Comparative stylostome ultrastructure of Hirsutiella zachvatkini (Trombiculidae) and Trombidium holosericeum (Trombidiidae) larvae.

Stylostomes (feeding tubes) of Hirsutiella zachvatkini (Schluger) (Trombiculidae), feeding on bank voles [Myodes glareolus (Schreber)], and of Trombidium holosericeum (L.) (Trombidiidae), feeding on larvae of Stenodemini sp. (Heteroptera, Miridae), were studied by TEM methods and on semi-thin sections. The stylostome of H. zachvatkini is a homogeneous structure of low electron density and without strict margins. It extends within the concave host epidermis, undergoing hyperplasia and hyperkeratosis. TEM does not reveal any obvious stratification in the stylostome walls. The cheliceral movable digits are moved apart by 5-6 µm and tightly applied/adhered to the stylostome substance. A local area beneath the open end of the stylostome canal is not empty but contains a nearly homogeneous substrate, which can pass into the central stylostome canal. The latter is mostly free of contents. In contrast to H. zachvatkini, larvae of T. holosericeum form a root-like stylostome chaotically branching within the clear space underneath the host cuticle free of tissue elements. Tubules of the distal stylostome branches become progressively thinner and disappear blindly. As in H. zachvatkini, the stylostome walls of T. holosericeum are devoid of stratification but show moderate to high electron density. The cheliceral movable digits are moved apart by the same distance, as in H. zachvatkini, and tightly applied to the stylostome substance.
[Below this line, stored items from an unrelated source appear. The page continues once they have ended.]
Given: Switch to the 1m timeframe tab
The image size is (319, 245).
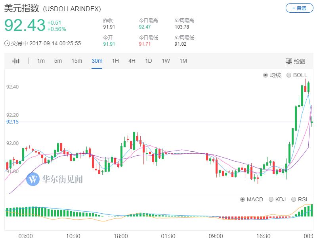Looking at the screenshot, I should tap(41, 61).
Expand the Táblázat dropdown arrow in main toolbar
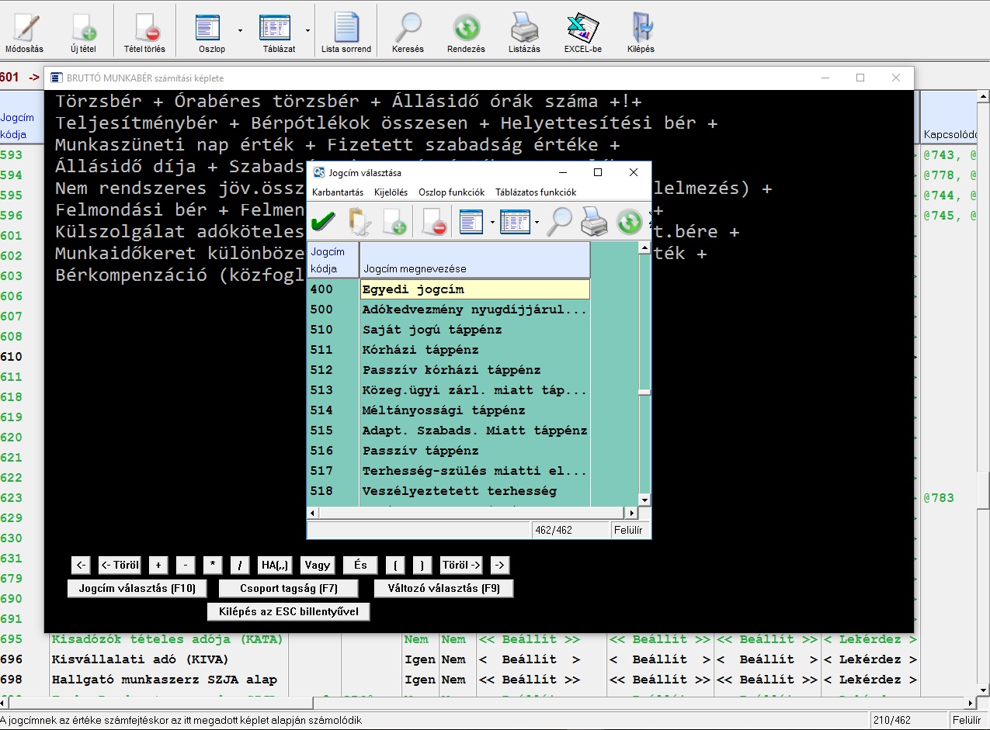Viewport: 990px width, 730px height. (308, 31)
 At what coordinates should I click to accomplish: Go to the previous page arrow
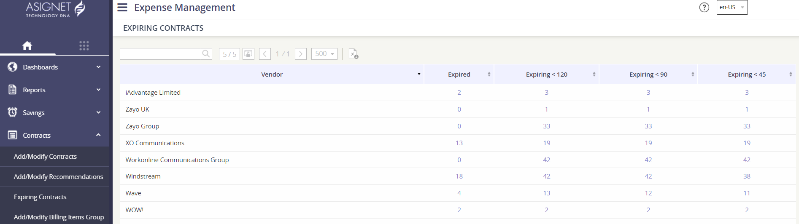tap(265, 54)
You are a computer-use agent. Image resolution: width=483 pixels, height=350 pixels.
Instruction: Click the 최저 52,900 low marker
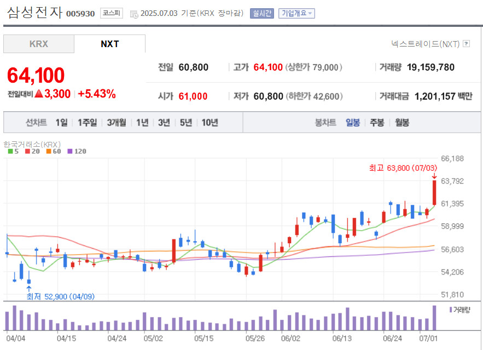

The lumen of the central canal is either electron lucent, in the distal portions, or filled with a fine granular or homogeneous substrate of low electron density in the proximal portions forming a type of ampoule. This study shows that Trombiculidae and Trombidiidae share similar initial stages of stylostome formation but the resultant stylostome of each family is distinctly different.